Чтобы как-то окончить десятый класс, я воспользовалась его стремлением к славе и предложила ему учиться в заочной физико-технической школе при МФТИ, которую он окончил с отличными оценками по физике и математике ‹http:atheist4.narod.rudocumentsfizmat.jpg›. Заодно он окончил и десятый класс. Поступал в МФТИ, но не прошёл по конкурсу, так как поступал на тот факультет, на который был самый большой конкурс. Володе дали два направления: в Рязанский радиотехнический и в Ленинградский кибернетический институты, в которые его взяли бы без экзаменов. Но он решил учиться только в Москве.
11. Не годен с исключением с учёта.
После серьёзноё подготовки в Московской физико-математической школе Володя легко сдал экзамены в Московский институт электронной техники. Однако учебники, связанные верёвочкой в стопку, так и пролежали нераскрытыми. Очки он не носил, поэтому не видел ни объявлений, ни того, что пишут на доске, и ничего не знал. С однокурсниками отношения были односторонними: они просили решать за них задачи, он выполнял их задания, чтобы показать своё превосходство, похвалиться своими знаниями, а свои задания игнорировал. В Москве никого не было, кто бы хвалил его за выполнение своих задач, а за выполнение чужих он получал славу, которую он очень любил. Она подтверждала формулу: "Ты у нас лучше всех". В результате этого к сдаче экзаменов в зимнюю сессию его не допустили, так как он не сдал шесть зачётов. Он пытался их сдать в последний день, но в каждый кабинет были очереди, и он не успел. Встал вопрос об отчислении, но простили на первый раз. Он обещал исправить свои ошибки, не пропускать лекции, взяться за учёбу, вступить в комсомол, но не смог, так как у него отсутствовала воля, а насильницы сволочи-матери, врага Љ1, рядом не было. Он мог только плыть по пути своих желаний, как щепка по реке. Он делал всегда то, что хотел, так как только в этом случае ему было хорошо. Установка любящих нянек "было бы тебе хорошо", как парус на ветру, несла его к краху всей жизни, губила все природные таланты.
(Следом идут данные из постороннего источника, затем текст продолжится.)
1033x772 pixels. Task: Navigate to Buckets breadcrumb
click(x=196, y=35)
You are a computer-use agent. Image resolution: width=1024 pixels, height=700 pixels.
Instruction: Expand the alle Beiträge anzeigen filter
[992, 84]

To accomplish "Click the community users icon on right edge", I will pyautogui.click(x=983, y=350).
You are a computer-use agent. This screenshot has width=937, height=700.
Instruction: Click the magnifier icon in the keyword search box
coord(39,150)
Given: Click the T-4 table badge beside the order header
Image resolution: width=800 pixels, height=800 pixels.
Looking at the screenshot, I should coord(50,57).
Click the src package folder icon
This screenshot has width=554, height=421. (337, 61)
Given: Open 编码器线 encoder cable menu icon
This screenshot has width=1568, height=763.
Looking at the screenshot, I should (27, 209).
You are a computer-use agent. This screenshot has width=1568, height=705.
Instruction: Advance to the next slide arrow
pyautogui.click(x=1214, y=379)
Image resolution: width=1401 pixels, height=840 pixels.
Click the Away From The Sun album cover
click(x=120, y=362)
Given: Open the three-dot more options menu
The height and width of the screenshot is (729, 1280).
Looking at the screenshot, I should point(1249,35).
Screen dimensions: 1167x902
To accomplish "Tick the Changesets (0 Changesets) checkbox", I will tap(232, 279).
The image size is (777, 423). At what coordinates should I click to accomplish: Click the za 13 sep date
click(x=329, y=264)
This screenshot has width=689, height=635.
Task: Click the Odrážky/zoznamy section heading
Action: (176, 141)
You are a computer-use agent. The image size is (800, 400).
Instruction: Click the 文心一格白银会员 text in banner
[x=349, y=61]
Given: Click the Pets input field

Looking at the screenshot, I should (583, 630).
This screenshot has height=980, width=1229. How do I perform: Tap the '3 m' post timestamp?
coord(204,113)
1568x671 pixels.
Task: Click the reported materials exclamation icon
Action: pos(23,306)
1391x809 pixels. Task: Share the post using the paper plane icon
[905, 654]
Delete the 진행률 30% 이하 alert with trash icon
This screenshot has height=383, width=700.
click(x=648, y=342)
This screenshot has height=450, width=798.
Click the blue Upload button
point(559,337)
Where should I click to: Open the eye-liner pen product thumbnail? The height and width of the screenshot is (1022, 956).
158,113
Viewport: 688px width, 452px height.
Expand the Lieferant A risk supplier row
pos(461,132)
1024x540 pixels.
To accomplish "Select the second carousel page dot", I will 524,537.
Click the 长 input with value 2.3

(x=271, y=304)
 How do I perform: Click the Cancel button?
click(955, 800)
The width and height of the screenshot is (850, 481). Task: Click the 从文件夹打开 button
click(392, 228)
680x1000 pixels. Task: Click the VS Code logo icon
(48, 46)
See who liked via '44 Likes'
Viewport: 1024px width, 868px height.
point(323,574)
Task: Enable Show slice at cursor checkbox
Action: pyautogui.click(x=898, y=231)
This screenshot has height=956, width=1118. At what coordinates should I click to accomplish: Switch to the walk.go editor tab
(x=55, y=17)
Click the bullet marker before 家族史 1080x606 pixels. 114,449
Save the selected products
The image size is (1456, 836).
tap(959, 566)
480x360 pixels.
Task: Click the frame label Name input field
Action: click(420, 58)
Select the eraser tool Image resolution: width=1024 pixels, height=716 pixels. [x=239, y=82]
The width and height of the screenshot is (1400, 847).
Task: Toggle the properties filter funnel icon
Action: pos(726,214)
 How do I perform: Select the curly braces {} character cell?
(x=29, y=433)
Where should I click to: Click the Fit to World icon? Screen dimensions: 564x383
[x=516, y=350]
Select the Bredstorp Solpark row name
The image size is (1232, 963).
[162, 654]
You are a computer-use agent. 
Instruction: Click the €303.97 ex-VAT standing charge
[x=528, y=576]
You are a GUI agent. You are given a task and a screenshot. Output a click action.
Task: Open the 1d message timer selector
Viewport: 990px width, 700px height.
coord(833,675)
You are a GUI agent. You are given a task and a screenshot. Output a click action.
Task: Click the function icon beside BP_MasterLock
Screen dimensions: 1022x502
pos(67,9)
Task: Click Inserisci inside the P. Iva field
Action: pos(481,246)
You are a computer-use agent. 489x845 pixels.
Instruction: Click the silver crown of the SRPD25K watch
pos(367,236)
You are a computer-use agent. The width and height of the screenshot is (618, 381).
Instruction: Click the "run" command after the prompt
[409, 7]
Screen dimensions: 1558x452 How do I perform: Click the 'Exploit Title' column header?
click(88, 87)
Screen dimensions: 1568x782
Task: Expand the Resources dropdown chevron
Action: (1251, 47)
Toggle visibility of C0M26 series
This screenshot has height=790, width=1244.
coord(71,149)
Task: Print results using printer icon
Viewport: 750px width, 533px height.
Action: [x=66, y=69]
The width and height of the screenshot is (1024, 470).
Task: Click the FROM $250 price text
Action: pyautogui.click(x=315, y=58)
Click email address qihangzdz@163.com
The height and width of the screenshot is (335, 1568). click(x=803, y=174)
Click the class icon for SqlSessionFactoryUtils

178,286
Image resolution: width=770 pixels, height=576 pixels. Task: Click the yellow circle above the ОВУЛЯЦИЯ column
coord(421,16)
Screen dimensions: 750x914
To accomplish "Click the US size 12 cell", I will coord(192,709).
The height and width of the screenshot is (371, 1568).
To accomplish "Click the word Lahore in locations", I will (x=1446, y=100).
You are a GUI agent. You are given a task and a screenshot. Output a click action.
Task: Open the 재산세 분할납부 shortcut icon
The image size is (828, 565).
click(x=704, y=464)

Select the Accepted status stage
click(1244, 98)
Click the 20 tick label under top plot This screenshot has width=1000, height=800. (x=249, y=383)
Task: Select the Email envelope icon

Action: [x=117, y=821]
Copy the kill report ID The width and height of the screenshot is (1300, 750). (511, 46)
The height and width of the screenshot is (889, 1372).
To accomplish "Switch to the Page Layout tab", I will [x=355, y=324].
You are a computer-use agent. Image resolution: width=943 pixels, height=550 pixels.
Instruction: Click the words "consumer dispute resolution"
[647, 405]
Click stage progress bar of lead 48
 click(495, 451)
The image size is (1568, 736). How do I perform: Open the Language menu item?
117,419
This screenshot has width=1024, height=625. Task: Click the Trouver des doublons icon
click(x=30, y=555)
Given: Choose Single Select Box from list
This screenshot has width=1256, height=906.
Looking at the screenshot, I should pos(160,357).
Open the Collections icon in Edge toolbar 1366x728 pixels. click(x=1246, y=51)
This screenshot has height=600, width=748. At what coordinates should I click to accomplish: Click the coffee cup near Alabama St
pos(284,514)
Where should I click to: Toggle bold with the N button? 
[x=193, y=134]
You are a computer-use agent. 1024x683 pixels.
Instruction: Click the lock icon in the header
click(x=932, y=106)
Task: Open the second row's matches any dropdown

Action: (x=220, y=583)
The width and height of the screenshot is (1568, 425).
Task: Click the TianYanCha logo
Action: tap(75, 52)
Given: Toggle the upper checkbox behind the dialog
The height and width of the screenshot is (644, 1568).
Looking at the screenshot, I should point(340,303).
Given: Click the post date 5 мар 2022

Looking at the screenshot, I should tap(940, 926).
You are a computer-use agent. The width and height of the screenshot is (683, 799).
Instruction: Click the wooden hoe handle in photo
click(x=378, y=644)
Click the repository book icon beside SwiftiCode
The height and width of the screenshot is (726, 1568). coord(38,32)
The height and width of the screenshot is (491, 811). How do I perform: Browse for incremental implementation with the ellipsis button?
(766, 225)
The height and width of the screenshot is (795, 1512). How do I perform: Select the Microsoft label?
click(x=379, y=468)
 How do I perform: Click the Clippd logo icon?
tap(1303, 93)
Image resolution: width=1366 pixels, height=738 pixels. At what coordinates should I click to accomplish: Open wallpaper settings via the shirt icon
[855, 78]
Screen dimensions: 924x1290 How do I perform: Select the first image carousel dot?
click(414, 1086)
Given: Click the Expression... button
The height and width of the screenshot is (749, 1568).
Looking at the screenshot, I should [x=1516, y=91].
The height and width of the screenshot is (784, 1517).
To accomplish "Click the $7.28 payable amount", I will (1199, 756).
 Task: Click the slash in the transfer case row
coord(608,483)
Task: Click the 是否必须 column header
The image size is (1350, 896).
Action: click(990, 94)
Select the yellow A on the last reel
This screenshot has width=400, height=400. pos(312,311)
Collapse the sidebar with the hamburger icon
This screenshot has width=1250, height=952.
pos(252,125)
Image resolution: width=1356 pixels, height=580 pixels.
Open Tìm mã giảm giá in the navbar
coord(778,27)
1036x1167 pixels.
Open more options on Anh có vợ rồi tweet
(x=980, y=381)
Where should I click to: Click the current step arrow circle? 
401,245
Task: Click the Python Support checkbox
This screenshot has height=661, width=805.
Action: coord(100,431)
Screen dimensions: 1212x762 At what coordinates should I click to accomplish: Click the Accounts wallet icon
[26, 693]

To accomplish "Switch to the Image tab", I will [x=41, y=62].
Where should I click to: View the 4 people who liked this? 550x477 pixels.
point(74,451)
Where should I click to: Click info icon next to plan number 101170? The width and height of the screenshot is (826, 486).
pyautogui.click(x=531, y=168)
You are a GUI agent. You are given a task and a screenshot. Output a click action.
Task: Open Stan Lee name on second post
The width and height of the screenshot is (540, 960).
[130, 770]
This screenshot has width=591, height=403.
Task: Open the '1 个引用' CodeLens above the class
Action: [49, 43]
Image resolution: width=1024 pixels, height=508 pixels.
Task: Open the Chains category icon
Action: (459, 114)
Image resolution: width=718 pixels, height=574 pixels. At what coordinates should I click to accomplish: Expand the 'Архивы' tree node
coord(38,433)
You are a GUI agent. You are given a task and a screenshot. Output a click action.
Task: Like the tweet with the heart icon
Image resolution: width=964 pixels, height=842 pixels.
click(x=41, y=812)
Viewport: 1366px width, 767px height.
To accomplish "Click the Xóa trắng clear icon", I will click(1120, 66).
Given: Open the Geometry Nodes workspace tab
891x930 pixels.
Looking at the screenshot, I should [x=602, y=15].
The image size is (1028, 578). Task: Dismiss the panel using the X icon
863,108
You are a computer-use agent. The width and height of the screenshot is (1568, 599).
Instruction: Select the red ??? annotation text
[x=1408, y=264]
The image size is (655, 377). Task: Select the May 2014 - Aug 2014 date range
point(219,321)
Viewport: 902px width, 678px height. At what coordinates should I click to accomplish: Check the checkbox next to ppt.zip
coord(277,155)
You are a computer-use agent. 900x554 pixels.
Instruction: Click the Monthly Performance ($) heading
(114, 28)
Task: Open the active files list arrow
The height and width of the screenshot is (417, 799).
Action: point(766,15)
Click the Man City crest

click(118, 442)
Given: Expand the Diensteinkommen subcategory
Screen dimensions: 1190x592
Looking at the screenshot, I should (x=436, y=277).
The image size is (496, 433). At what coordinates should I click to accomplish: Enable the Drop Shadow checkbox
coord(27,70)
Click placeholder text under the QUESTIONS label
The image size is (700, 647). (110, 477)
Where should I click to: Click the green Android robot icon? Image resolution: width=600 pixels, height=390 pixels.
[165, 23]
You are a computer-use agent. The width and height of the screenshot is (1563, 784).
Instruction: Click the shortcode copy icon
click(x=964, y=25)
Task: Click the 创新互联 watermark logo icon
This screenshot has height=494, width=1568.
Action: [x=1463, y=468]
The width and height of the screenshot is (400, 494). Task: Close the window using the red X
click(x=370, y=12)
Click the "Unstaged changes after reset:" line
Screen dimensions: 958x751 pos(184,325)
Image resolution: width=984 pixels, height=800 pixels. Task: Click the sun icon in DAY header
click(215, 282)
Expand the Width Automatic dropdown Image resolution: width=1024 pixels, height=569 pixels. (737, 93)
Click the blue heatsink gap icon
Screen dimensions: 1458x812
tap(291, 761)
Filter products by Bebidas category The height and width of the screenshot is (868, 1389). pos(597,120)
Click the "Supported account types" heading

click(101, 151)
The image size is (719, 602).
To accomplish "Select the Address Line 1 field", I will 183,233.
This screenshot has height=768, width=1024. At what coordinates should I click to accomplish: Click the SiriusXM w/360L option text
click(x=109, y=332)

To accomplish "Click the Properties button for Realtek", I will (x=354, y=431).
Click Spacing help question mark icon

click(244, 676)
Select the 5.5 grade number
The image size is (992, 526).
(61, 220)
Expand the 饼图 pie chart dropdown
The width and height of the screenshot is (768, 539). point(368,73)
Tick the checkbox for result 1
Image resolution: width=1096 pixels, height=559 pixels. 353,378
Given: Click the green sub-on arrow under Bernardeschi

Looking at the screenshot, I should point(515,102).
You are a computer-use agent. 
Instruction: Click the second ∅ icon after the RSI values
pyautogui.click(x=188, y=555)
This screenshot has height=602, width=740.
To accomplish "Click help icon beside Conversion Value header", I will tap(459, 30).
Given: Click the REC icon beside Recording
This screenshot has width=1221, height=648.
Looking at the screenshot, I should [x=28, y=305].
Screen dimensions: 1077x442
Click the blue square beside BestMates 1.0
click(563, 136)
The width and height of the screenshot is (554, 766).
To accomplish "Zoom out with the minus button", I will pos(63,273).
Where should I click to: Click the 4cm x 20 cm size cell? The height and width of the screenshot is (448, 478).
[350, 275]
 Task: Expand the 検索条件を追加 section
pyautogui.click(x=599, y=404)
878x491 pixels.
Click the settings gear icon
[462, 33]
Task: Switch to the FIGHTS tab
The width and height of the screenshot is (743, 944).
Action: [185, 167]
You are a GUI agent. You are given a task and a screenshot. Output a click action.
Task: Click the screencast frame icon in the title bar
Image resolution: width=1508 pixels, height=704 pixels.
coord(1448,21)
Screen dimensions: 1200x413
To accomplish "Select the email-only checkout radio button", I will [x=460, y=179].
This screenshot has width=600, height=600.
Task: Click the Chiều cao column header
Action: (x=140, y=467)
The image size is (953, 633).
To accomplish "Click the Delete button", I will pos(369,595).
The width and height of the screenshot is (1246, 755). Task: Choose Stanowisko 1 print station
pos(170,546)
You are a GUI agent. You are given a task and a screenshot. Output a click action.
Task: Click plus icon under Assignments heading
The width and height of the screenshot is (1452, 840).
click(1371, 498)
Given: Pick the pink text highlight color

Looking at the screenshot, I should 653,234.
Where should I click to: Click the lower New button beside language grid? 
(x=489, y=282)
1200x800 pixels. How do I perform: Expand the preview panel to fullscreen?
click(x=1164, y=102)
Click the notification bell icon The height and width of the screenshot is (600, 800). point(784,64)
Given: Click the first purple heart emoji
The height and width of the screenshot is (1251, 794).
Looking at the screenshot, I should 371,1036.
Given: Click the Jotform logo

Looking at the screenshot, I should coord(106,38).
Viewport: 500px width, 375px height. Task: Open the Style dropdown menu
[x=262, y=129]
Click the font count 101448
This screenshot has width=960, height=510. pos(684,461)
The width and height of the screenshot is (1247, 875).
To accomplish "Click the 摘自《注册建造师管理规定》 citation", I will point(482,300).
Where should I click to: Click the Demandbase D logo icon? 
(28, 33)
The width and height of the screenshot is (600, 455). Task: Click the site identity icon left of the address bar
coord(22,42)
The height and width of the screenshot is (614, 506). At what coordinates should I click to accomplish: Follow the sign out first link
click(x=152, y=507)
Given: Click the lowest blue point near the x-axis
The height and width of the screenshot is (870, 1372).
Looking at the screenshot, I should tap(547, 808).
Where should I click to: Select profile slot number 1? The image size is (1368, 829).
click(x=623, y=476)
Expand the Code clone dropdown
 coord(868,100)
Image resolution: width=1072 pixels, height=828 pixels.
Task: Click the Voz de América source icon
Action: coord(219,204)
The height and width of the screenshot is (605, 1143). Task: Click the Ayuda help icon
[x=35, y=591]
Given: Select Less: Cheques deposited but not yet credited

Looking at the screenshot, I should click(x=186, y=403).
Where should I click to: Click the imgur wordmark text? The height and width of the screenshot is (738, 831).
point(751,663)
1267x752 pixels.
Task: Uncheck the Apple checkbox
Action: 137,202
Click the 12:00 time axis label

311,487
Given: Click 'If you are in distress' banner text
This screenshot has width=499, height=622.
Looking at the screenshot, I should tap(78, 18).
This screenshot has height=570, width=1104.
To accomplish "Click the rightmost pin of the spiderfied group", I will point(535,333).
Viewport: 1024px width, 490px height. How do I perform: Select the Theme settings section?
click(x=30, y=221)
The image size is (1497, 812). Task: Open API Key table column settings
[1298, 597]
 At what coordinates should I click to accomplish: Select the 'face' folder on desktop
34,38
Чтобы ему было хорошо, он каждую неделю ездил к Любе, Любушке своей, в Заречный, опаздывая по понедельникам на занятия. Обе бабушки изнемогали под тяжким бременем, оплачивая дорогую частную квартиру, (в общежитии с мальчиком в одной комнате он жить не смог), давали деньги на проезд в поезде и по два рубля на каждый день, чтобы Володя хорошо питался. Но он ел только один батон за 13 копеек, а на остальные деньги покупал Любе дорогие подарки и апельсины, сыр, колбасу, которые было невозможно купить в нашем районе. Все предупреждали Владимира, что его выгонят из института, но он, как всегда, никого не слушал, а жил своим умом и верил только тому, в чём убедится на опыте. Зная, какого поведения Люба, ему говорили, что не подарки надо ей возить, а трахнуть её. А он даже не поцеловал её ни разу и кайфовал от общения с ней, то есть он жил подобно тутовому шелкопряду в своём коконе, сотканном из иллюзий и фантазий. Весной по той же причине его снова не допустили к экзаменам и отчислили за неуспеваемость. Няня, будучи не в силах уговорить Володю, уговаривала Любу, стыдила за то, что та берёт подарки, и просила не отвлекать его от учёбы. Люба бросила Володю, сказав ему на прощанье: "Хоть золотом осыпь – а мне тебя не надо".